Comment te trouves-tu dans ta chambre, pour dormir et travailler ? As-tu des moustiques, du bruit, de la chaleur qui te rendent malheureux pour ne pas changer ? Pauvre homme !
J'espère avoir bientôt une lettre de toi. Jean t'a réclamé, aujourd'hui, tout à coup. Il a demandé quand tu viendrais.
Au revoir, mon cher marron, je commence à avoir envie de t'embrasser. Et toi ? J'espère que tu ne regardes pas trop les beaux pyjamas.
Bons baisers de tout le monde et de ta Femme."

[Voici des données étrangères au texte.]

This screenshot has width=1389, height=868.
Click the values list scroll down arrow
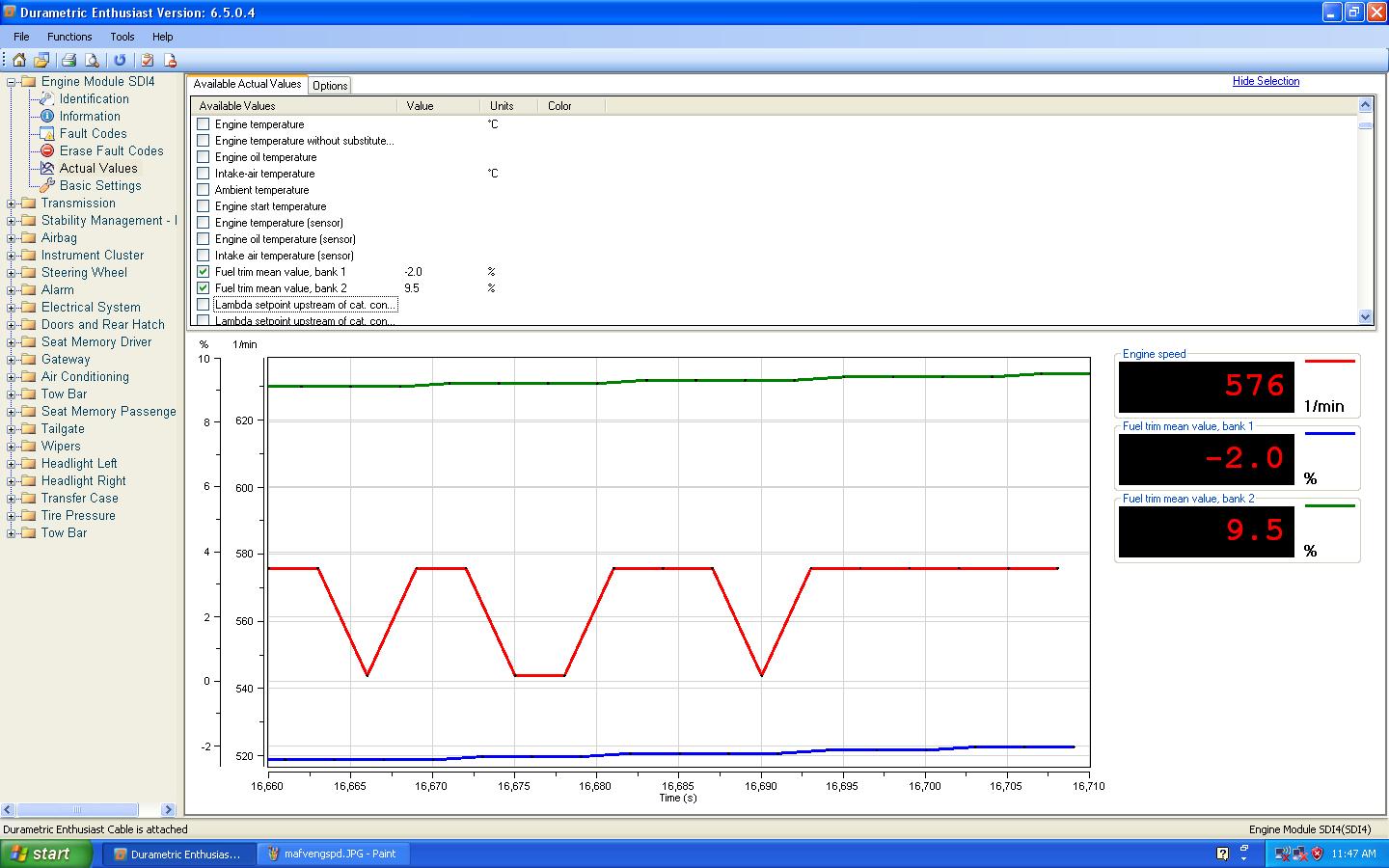pyautogui.click(x=1365, y=316)
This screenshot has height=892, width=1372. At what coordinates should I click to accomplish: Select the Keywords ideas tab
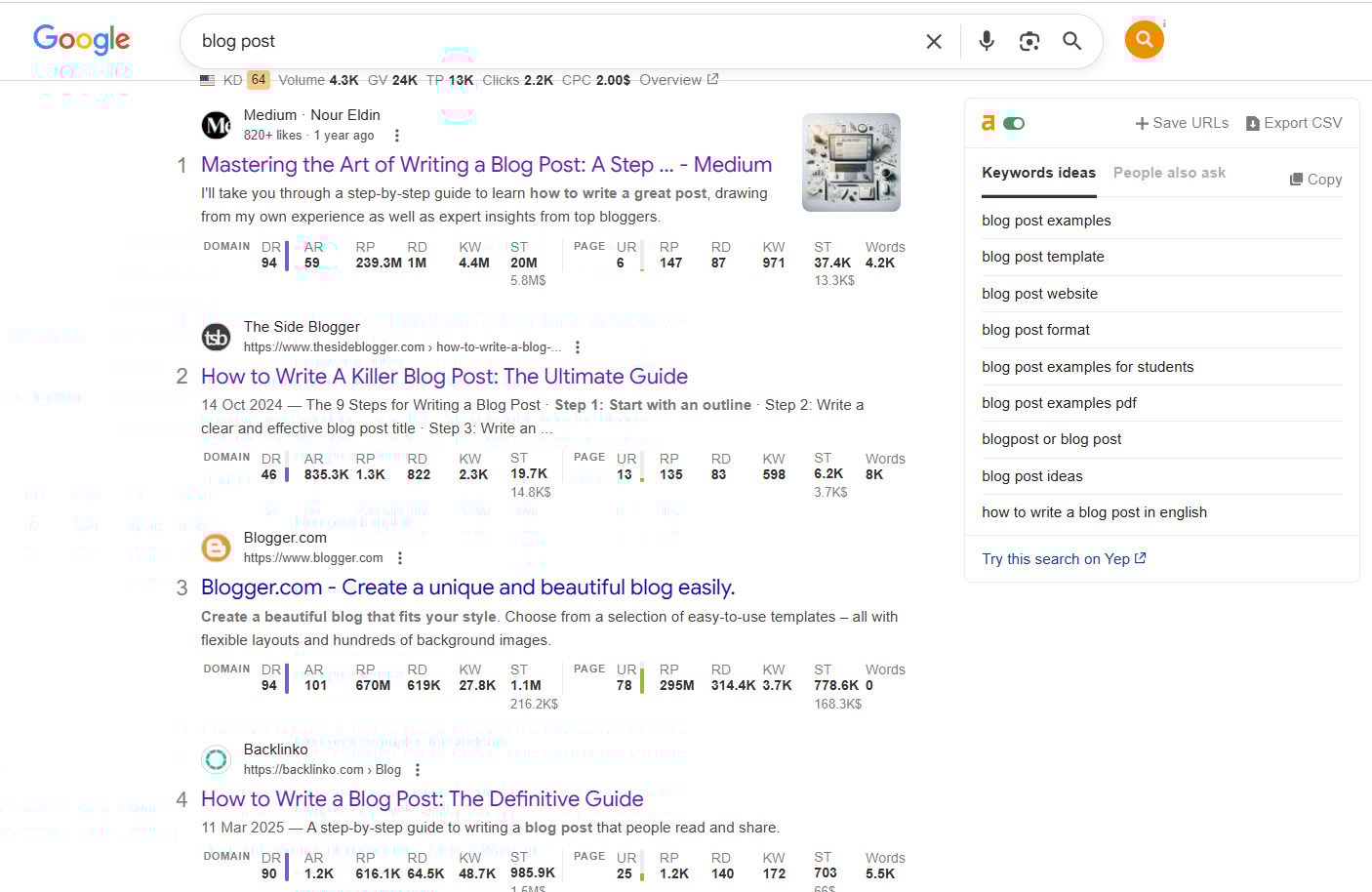tap(1038, 173)
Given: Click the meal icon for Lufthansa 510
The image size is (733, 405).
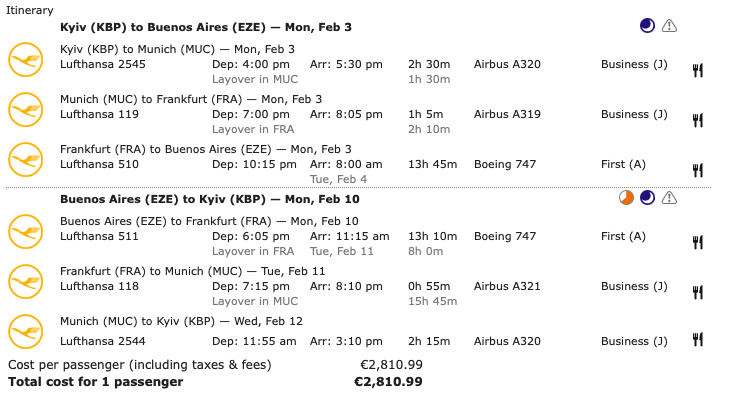Looking at the screenshot, I should [x=698, y=170].
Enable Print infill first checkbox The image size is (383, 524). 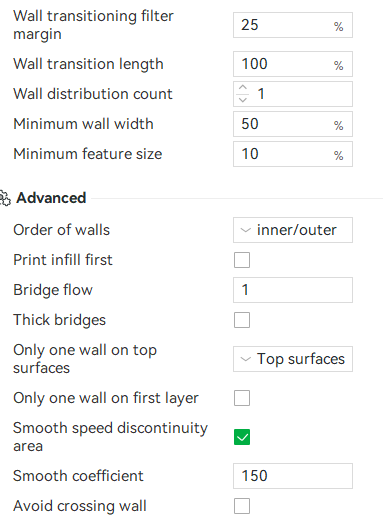[x=242, y=260]
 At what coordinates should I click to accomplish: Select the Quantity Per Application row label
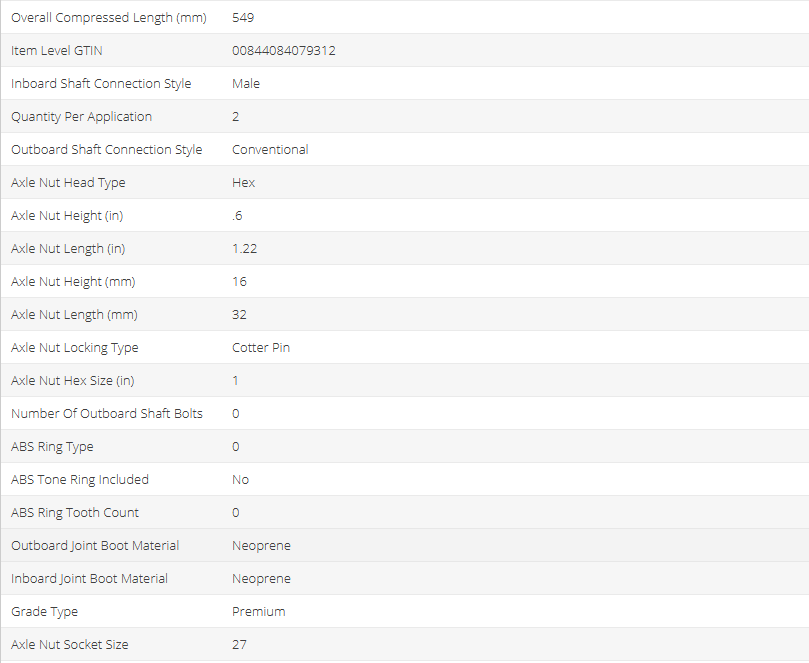pyautogui.click(x=81, y=117)
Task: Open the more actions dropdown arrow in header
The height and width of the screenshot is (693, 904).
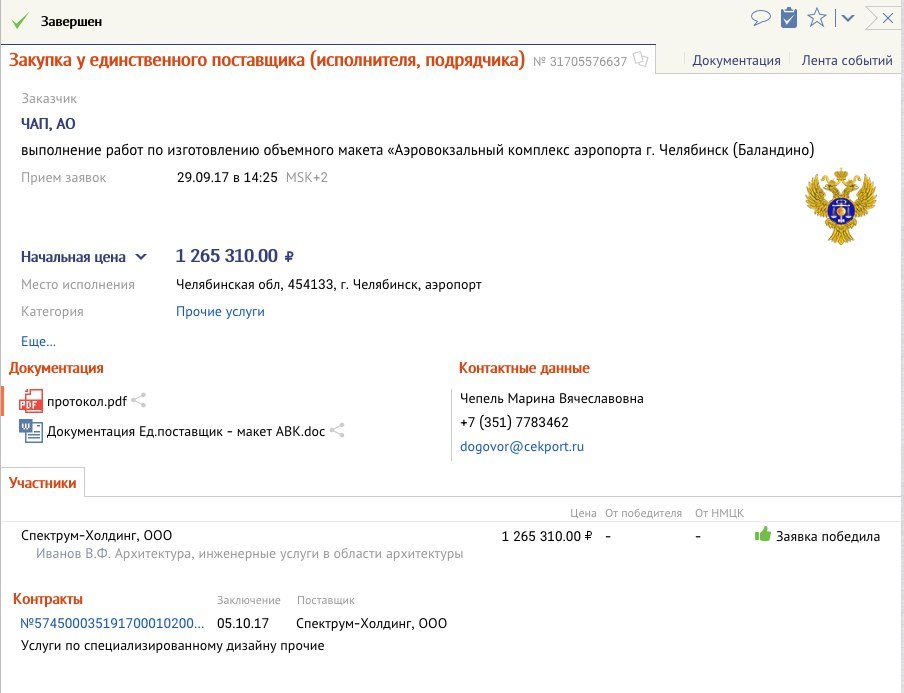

Je pense que Jane et Henri avaient mis en location la maison de l'Abadie pour les vacances, et qu'Henri s'était donc exilé dans une chambre en ville.

samedi 4 avril 2009

23 juillet 1935 : Jane vient d'arriver à Montrottier

"Mon cher homme,
Nous avons fait très bon voyage, seuls jusqu'à Marseille, et j'ai pu rester étendue jusqu'à Avignon. Jean a dormi pas mal, Suzie un peu. Nous venons de faire une bonne sieste réparatrice.
Notre train est arrivé à Perrache à 6 h moins 5 et j'étais à St Paul à 6 h 1/4. Je te souhaite d'avoir cette même chance, mais le trajet en car est fatigant. Nous étions à Montrottier à 9 h.
Ta mère est un peu fatiguée. Elle a eu, hier, beaucoup de palpitations, et le médecin est venu. Aujourd'hui, ça va mieux.
La maison est bien, la campagne est plaisante, le jardin agréable.
Et toi, mon homme, comment vas-tu ? Dors-tu bien, dans ton nouveau gîte ? N'as-tu pas trop chaud ? Je ne t'en écris pas plus long aujourd'hui, parce qu'il se fait tard et que nous allons faire un tour. Il fait très bon et beau.
Au revoir, les marraines t'embrassent bien, les gosses aussi, et moi bien tendrement, vieux marron.
Fenon
J'ai emporté ton peigne, par mégarde, excuse-moi."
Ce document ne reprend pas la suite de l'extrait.